Data collection from Kubernetes clusters was channeled through Prometheus/Federations, since Heapster is not supported in the newer versions of Kubernetes.

Monitoring

Over the past two years, the number of metrics collected and processed in Avito has grown by a factor of 9.

The share of occupied server storage space has also soared, and we make efforts to reduce it. This is visible in the chart below.

What exactly are we doing?

We have applied complex compression methods to the data columns.

ALTER TABLE graphite.data MODIFY COLUMN Time UInt32 CODEC(Delta, ZSTD)

We continue to reduce the temporal resolution of data older than five weeks from 30 seconds to five minutes. To do this, we have set up a cron task, which approximately once a month runs the following procedure:

10 10 10 * * clickhouse-client -q “select distinct partition from system.parts where active=1 and database=’graphite’ and table=’data’ and max_date between today()-55 AND today()-35;” | while read PART; do clickhouse-client -u systemXXX — password XXXXXXX -q “OPTIMIZE TABLE graphite.data PARTITION (‘“$PART”’) FINAL”;done

We have sharded data tables. Now we have three shards with two replicas each with a metric name-based hash as a shard key.

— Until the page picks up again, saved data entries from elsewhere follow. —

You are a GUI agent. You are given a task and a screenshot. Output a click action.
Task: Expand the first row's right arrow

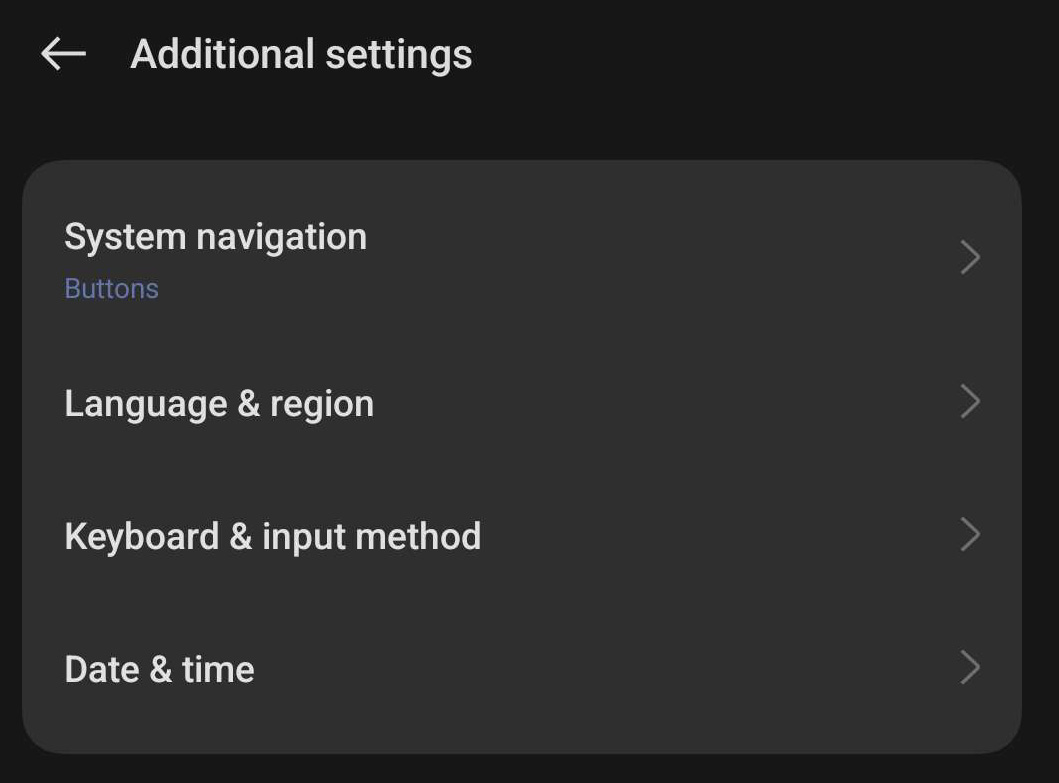pos(969,257)
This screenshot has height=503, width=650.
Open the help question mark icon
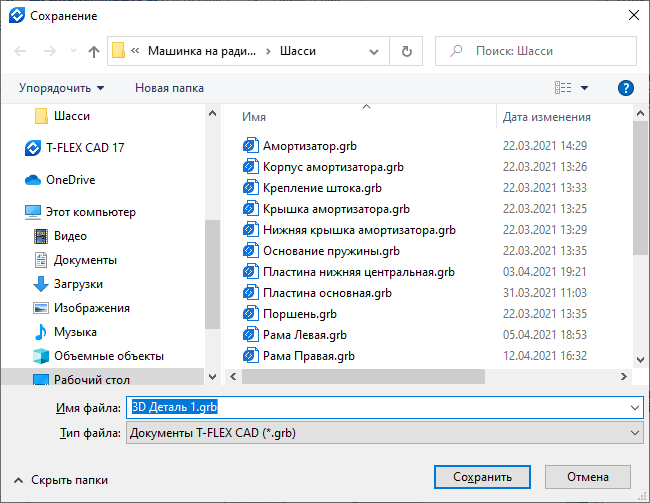pyautogui.click(x=626, y=88)
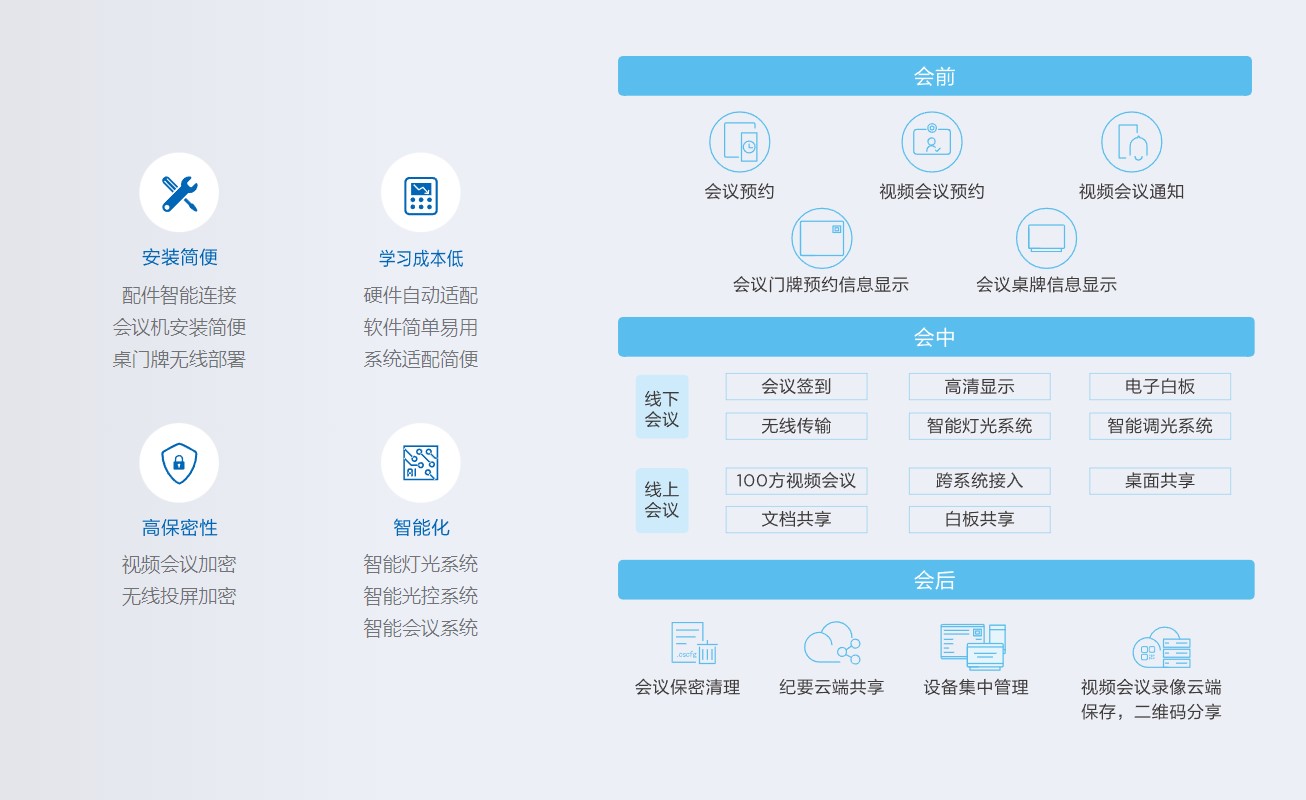Image resolution: width=1306 pixels, height=800 pixels.
Task: Select the 安装简便 wrench icon
Action: tap(179, 192)
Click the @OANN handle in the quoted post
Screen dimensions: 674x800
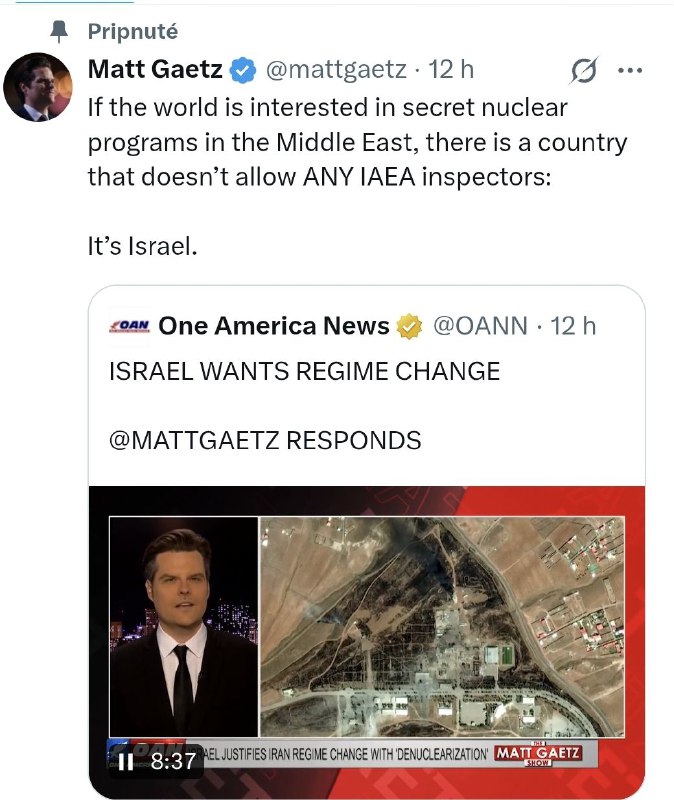click(x=479, y=326)
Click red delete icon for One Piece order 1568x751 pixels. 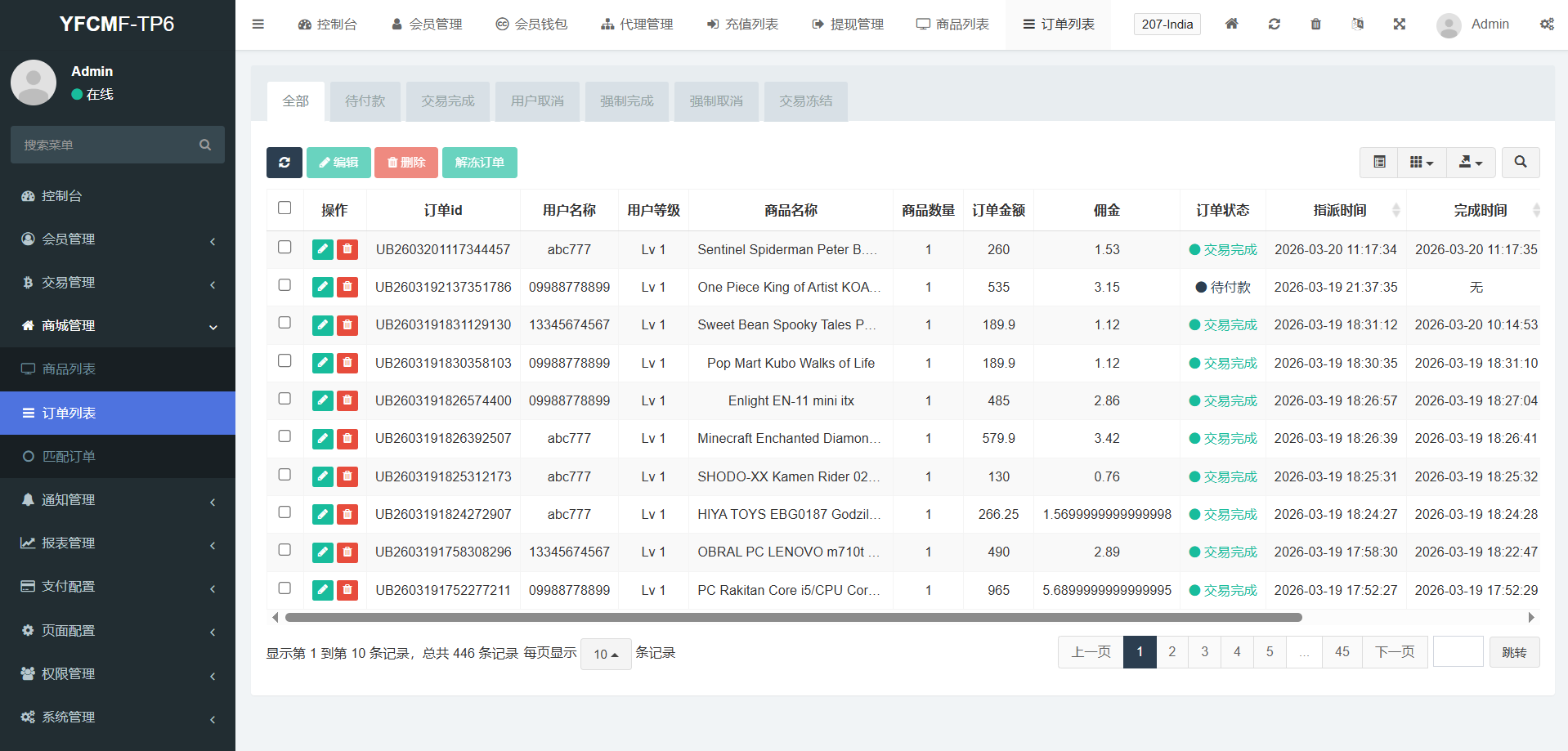347,288
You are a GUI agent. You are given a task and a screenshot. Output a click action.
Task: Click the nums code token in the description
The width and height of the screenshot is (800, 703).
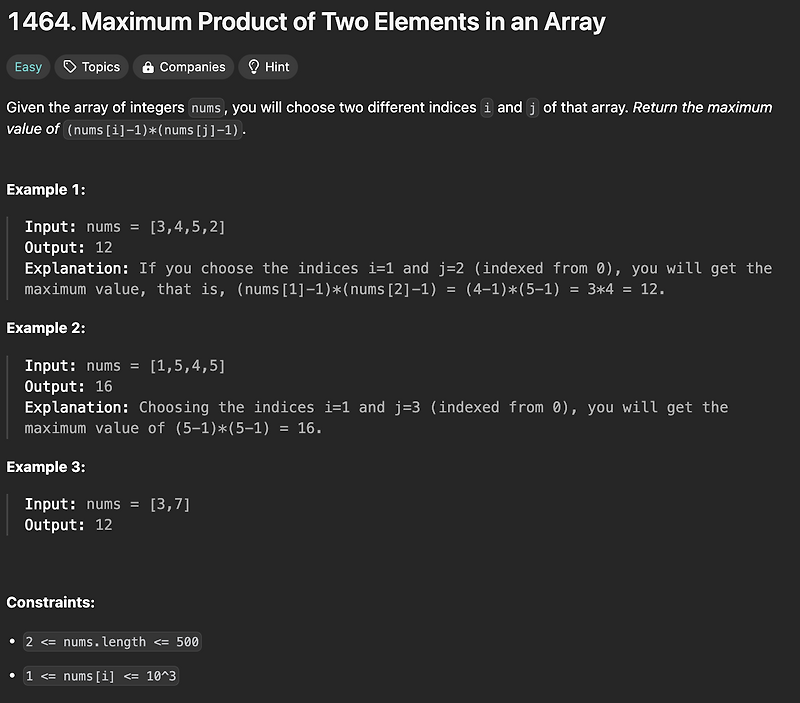tap(206, 107)
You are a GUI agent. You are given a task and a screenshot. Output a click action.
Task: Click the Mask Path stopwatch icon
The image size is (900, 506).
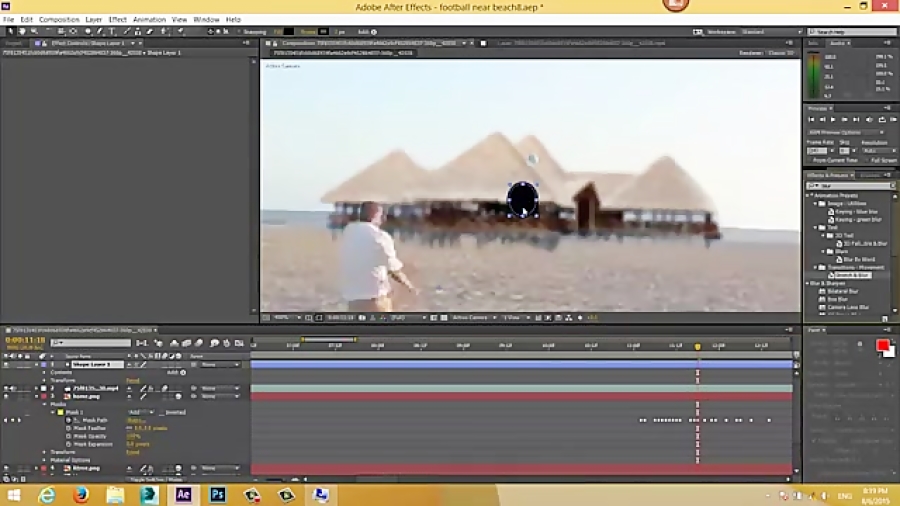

This approach enables us to run rollup procedures, since all values for a specific metric are within the same shard, and the disk space usage is uniform across all shards.

The schema of the Distributed table is as follows:

CREATE TABLE graphite.data_all (
`Path` String,
`Value` Float64,
`Time` UInt32,
`Date` Date,
`Timestamp` UInt32
)
ENGINE = Distributed (
‘graphite_cluster’,
‘graphite’,
‘data’,
jumpConsistentHash(cityHash64(Path), 3)
)

We also assigned the default user read-only rights and reallocated the execution of write procedures to the tables to a dedicated user systemXXX.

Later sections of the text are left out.